Boost Users :

Date view	Thread view	Subject view	Author view

From: John Maddock (john_maddock_at_[hidden])
Date: 2002-06-30 06:20:32

Next message: John Maddock: "Re: [Boost-Users] Regex boost_1_28_0 incorrect build / run-time problem"
Previous message: Darin Adler: "Re: [Boost-Users] Problems getting subexpressions in regex_search"
In reply to: bthiesfield: "regex with double byte character sets"
Next in thread: Eric Niebler: "Re: regex with double byte character sets"
Reply: Eric Niebler: "Re: regex with double byte character sets"
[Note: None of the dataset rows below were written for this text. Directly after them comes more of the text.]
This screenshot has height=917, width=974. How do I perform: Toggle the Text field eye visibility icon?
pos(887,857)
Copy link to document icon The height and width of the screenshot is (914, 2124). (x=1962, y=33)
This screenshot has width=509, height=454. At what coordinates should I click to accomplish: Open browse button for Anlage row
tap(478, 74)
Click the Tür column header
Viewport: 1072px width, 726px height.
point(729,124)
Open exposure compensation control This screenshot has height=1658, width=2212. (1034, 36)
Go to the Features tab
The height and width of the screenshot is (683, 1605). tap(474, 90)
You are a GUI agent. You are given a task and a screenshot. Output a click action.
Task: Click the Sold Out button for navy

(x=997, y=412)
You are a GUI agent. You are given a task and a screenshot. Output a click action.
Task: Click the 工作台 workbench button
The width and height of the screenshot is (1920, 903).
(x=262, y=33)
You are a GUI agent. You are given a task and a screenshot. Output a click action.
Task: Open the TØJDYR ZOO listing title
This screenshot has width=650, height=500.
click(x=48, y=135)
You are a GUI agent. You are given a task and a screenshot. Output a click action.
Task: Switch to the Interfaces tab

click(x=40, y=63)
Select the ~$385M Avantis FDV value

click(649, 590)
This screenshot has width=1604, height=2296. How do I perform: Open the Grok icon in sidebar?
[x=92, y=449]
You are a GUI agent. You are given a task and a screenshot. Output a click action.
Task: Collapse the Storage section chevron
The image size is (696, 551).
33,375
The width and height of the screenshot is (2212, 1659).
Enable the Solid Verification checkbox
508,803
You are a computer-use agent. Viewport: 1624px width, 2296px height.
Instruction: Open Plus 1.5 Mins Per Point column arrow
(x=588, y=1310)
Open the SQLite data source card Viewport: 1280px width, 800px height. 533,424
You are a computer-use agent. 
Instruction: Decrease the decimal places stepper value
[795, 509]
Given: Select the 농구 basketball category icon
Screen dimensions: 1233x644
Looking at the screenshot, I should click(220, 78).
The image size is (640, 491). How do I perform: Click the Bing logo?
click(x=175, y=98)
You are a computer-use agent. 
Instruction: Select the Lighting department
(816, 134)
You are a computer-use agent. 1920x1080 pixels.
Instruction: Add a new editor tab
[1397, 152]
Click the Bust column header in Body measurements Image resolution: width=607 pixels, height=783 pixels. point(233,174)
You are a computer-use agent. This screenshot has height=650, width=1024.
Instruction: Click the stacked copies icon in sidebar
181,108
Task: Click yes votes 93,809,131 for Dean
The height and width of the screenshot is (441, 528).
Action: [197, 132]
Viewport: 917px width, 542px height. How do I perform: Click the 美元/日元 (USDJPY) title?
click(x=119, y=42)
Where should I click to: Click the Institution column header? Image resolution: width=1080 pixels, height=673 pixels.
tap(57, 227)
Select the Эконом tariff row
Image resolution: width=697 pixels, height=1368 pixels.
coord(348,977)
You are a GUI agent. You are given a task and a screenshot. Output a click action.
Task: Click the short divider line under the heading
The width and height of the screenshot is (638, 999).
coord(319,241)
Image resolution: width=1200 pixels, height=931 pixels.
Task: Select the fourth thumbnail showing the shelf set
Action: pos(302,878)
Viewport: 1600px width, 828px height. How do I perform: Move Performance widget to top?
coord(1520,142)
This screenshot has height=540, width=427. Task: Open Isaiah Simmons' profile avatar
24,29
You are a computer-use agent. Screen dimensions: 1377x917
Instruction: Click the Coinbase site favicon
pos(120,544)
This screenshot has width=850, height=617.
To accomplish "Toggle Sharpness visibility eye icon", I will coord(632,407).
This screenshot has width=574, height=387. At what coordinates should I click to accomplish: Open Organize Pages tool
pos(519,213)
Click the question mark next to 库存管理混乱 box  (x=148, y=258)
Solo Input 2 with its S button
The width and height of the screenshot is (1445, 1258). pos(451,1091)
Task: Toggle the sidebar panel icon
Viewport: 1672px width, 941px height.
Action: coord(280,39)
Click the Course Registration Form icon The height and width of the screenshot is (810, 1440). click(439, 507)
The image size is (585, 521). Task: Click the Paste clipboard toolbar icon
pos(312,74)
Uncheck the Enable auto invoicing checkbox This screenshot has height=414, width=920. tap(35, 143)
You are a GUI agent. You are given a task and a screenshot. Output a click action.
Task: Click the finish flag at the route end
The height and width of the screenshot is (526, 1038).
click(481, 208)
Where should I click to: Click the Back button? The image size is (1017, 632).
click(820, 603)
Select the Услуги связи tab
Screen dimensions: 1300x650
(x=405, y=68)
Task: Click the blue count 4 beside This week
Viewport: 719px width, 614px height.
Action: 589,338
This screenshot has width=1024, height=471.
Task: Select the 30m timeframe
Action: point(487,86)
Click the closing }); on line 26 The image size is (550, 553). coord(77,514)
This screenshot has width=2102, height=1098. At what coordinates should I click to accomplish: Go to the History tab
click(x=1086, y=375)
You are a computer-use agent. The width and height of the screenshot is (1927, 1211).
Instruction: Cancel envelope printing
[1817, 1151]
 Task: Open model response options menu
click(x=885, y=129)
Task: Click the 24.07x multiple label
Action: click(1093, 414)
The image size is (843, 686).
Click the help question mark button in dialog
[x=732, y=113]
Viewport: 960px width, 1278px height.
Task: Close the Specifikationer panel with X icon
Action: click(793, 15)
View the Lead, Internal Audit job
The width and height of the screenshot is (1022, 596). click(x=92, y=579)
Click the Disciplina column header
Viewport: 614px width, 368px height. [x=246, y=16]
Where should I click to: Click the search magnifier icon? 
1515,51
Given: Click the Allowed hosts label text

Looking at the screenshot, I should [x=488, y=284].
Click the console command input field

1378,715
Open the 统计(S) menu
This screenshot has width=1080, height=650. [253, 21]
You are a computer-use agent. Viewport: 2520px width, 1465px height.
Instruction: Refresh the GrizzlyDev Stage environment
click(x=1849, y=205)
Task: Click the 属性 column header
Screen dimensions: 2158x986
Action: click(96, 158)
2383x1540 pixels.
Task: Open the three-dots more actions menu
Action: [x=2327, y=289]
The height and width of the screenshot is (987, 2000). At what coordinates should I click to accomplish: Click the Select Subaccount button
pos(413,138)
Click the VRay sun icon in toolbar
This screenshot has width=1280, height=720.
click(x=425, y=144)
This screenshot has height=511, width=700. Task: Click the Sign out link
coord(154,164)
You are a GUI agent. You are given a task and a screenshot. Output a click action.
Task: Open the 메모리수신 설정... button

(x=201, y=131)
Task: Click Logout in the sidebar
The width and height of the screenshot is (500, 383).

> I am currently trying to use the boost regex library with Japanese
> language strings. It appears like DBCS is not supported. For
> example, using the following code (with compile definition of
> BOOST_REGEX_USE_C_LOCALE) I get the output strings as
>
> 0 = "$B!#(B"
> 1 = "English"
>
> Instead of the expected:
>
> 0 = "$B$d$f$h$o$r!<!#(B"
> 1 = "English"
>
> This is due to the fact that the Japanese (SJIS encoding) for one of
> these characters uses the [ character as one of the characters in the
> encoding.
>
> setlocale( LC_COLLATE, "Japanese" );
> setlocale( LC_CTYPE, "Japanese" );
>
> char * pszText = "$B$d$f$h$o$r!<!#(B [english]",
> char * pszRule ="([^\\[]*)\\[([[:word:]]*)\\]";
>
> // split the string into it's components
> std::vector<std::string> vPart;
> boost::regex eParseExpr( pszRule,
> boost::regbase::normal | boost::regbase::icase );
> boost::regex_split( std::back_inserter(vPart),
> std::string(pszText), eParseExpr );
>
> Is there some what to modify the library to enable DBCS? For
> example, can the char_traits be modified to enable DBCS processing?
> (Keeping in mind that the biggest problem with DBCS is that a single
> character may consist of 2 bytes which tends to blow out all
> assumptions about the size of characters).
>
> Brodie.

To be honest I know nothing at all about DBCS, but I assumed that very code
point was represented by *exactly two* characters. If that's the case then
I think it might be possible, one would have to create a new data type,
something like:

struct DBCS_proxy
{
char bytes[2];
};

then create a traits class for DBCS_proxy, and cast all char* strings to
DBCS_Proxy*'s when calling the regex functions. Really I'm just thinking
out loud here, I haven't tried it and I don't know if it would work.

Otherwise can you use Unicode?

John Maddock
http://ourworld.compuserve.com/homepages/john_maddock/index.htm

Next message: John Maddock: "Re: [Boost-Users] Regex boost_1_28_0 incorrect build / run-time problem"
Previous message: Darin Adler: "Re: [Boost-Users] Problems getting subexpressions in regex_search"
In reply to: bthiesfield: "regex with double byte character sets"
Next in thread: Eric Niebler: "Re: regex with double byte character sets"
Reply: Eric Niebler: "Re: regex with double byte character sets"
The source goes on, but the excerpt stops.